### WHAT THE TASK REQUIRES
Carry on the lexer tutorial from its last line and keep writing it.

Creating a Math Evaluator (Lexer)

AstrealDev · October 25, 2021, 2:43am

Introduction

What is a lexer?

To create a lexer one must first understand what a lexer even is. In computer science a lexer is used to accomplish lexical analysis. What this means is converting sequences of characters into something called tokens. Tokens are objects that give the analyzed characters additional meaning.

In this three part series of tutorials we will create a basic mathematical expression evaluator with a fully functioning lexer, parser, and interpreter.

What are tokens?

Let’s say I have the following expression:

3 + 7.2

If I were to pass this through a lexer the following tokens would be generated:

{ 'NUMBER', 3 }
{ 'PLUS' } 
{ 'NUMBER', 7.2 }

So each token has a string identifying its type and an optional second parameter representing a value. Operators such as +, -, *, / don’t have values but numbers such as 1.4, 92, and 36 do. Tokens are useful because they give meaning to these different characters. A computer has no way of knowing that + means addition but through a lexer and tokens we can provide that meaning.

Building the Lexer

Lexer class

Let’s get started on creating the actual lexer now that we understand what it does and how it works. Create a module dedicated to your lexer. We’ll use Lua metatables to simulate OOP and create a Lexer “class.”

function Lexer.new(text: string)
    local self = setmetatable({}, {__index = Lexer})

    -- Strip the string of any new line characters & create a position variable
    self.text = string.gsub(text, '\n', '')
    self.position = 0

    -- We'll define this method in a second
    self:next()

    return self
end

The position variable in our lexer represents the current character position as we tokenize the passed text. The :next() method will be used to advance the lexer to the next character in the string.

function Lexer:next()

### SUPPLIED ENTRIES
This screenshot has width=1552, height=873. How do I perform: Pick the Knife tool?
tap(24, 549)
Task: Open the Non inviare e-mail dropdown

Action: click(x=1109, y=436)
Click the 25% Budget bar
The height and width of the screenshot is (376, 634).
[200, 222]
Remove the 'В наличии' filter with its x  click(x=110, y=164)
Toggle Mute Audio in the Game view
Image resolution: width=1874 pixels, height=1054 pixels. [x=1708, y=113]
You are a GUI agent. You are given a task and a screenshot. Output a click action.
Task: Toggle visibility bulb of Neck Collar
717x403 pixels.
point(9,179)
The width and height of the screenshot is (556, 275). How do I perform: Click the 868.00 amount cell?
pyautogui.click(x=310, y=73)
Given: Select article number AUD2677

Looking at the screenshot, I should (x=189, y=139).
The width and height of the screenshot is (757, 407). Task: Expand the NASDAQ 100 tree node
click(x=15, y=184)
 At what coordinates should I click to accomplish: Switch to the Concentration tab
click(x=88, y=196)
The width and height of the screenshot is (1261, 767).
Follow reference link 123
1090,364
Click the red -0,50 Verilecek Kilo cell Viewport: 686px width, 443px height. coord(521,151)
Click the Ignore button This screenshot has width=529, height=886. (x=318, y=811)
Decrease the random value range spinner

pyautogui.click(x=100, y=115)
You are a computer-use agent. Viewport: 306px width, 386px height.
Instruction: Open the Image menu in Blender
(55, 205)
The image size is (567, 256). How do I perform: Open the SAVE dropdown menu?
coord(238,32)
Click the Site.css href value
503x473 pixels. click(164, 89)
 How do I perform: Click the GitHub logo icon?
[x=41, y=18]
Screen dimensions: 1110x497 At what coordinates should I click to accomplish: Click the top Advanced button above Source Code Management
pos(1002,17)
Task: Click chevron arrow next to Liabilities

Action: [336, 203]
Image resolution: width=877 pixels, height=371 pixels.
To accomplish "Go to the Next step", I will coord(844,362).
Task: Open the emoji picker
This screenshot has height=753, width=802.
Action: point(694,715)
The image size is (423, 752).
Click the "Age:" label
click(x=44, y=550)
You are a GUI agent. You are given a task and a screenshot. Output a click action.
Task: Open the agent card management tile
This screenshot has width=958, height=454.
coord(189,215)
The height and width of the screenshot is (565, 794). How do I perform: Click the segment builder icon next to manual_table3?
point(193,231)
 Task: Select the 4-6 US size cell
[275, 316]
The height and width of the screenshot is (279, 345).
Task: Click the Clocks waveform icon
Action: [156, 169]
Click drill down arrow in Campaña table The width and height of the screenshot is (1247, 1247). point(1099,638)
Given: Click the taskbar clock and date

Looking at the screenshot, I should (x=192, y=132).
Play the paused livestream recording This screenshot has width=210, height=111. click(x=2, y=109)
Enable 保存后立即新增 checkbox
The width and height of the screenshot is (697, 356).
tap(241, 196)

### TASK RESPONSE
    -- Prevent the lexer from going over the initial text's length
    if (self.position == string.len(self.text)) then
        self.character = nil
        return
    end

    -- Increase the position variable & set the current character to that position
    self.position += 1
    self.character = string.sub(self.text, self.position, self.position)
end

Great we now have a way to traverse through our string of text. Let’s start tokenizing this string. To do this we need to loop through the string until we reach the end and generate a token for each character until we have a list of tokens.

Preparing to tokenize

Let’s create the :tokenize() method for our lexer.

function Lexer:tokenize()
    local tokens = {}

    -- Loop until the end of the string is reached
    while (self.character ~= nil) do
        -- We'll define this method in a second
        local result = self:resolve(self.character)

        -- If we get a valid result insert it into our final token table
        if (result) then
            table.insert(tokens, result)
        end
    end

    -- Add the table to our lexer object
	self.tokens = tokens

    return self
end

With our loop created we now need to start resolving each character. However, before we do this we should define some utility functions.

Utility functions

Our first function will check to see if a character is a whitespace. We want to ignore whitespaces and only focus on valid characters when tokenizing.

local WHITESPACES = {'', ' ', '\n', '\t'}
local function isWhitespace(char: string)
    return table.find(WHITESPACES, char) and true or false
end

Next we need a function to check if a character is a digit (0 - 9).

local DIGITS = {'0', '1', '2', '3', '4', '5', '6', '7', '8', '9'}
local function isDigit(char: string)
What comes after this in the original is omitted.